Il primo di maggio del 1630 Galileo partiva da Firenze5 e due giorni dopo giungeva a Roma6, dove, per ordine del Granduca, era ospitato dal Marchese Francesco Niccolini, ambasciatore di Toscana, il quale, per antiche relazioni di famiglia7, era già disposto a favorirlo nelle pratiche ch’era venuto ad intraprendere, ed in ciò era aiutato assai efficacemente dalla moglie Caterina Riccardi, parente del Padre Maestro del Sacro Palazzo. Nessuna delle lettere che Galileo avrà scritto e alla Corte e agli amici, per informare sull'andamento delle trattative iniziate con la consegna del manoscritto, ch’era stato affidato per la lettura al P. Raffaello Visconti8, giunse insino a noi: soltanto i dispacci diplomatici ci danno notizia di difficoltà che si andavano sollevando rispetto alla licenza di stampa, a togliere le quali si stimò opportuno di agire, oltre che sul P. Riccardi, anche sul Visconti, interponendo altresì la mediazione del Principe Gio.
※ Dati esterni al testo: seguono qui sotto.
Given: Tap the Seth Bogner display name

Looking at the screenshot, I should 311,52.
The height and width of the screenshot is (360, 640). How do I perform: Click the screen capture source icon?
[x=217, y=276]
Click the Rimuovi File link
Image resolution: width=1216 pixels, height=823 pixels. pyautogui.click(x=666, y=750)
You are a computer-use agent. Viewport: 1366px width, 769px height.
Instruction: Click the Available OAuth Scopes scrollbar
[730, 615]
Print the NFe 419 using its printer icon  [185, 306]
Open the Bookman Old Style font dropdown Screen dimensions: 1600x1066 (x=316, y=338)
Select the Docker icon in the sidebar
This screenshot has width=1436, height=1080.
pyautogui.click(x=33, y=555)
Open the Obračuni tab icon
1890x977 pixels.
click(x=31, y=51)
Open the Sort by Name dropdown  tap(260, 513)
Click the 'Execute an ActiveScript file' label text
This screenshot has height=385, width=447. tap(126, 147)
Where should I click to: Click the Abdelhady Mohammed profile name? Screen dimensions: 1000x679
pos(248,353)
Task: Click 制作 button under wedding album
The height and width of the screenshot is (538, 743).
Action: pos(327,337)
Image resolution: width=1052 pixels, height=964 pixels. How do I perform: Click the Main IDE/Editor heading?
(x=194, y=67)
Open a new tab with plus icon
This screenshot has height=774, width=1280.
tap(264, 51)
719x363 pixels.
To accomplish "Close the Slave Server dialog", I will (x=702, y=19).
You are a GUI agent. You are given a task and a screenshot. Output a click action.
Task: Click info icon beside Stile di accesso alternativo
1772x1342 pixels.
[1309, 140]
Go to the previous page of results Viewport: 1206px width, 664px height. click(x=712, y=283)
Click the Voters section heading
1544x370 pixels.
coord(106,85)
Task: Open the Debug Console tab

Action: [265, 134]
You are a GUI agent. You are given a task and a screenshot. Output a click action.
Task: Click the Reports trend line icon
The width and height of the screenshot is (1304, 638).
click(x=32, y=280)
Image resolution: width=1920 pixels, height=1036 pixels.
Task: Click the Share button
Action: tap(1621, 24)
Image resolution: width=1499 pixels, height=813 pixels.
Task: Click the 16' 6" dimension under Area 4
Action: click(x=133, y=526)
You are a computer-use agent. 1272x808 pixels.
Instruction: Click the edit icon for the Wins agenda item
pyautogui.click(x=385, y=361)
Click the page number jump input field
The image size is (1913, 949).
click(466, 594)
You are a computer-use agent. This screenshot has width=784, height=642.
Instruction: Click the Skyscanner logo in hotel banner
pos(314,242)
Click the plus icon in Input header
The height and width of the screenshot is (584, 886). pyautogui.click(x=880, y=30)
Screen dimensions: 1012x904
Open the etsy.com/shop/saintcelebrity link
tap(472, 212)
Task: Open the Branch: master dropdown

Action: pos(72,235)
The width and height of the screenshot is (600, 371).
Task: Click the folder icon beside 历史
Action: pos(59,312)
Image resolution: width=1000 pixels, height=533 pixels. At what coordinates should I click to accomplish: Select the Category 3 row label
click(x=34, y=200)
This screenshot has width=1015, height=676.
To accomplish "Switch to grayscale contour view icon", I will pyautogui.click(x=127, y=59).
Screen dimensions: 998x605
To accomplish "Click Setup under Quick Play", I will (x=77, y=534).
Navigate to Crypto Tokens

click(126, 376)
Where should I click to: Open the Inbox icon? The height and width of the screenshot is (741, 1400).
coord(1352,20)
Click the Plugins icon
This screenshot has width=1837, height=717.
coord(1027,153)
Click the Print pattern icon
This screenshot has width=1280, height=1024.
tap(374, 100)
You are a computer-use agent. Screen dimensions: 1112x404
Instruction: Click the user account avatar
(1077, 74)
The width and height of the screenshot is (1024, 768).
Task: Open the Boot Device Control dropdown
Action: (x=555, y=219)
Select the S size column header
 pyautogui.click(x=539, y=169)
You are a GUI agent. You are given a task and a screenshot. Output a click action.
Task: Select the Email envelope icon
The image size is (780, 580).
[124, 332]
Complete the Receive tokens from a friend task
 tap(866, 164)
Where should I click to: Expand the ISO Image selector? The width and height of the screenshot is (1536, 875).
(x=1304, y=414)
Carlo de’ Medici9. Alcune modificazioni furono infatti concordate tra Galileo ed il P. Visconti, e questi sotto il dì 16 giugno scriveva al Nostro che il Dialogo era piaciuto al P. Maestro, il quale all’indomani avrebbe parlato al Papa «per il frontispizio dell’opera», e che del resto, «accomodando alcune poche cosette, simili a quelle che accommodammo insieme», il P. Maestro gli avrebbe restituito il libro10.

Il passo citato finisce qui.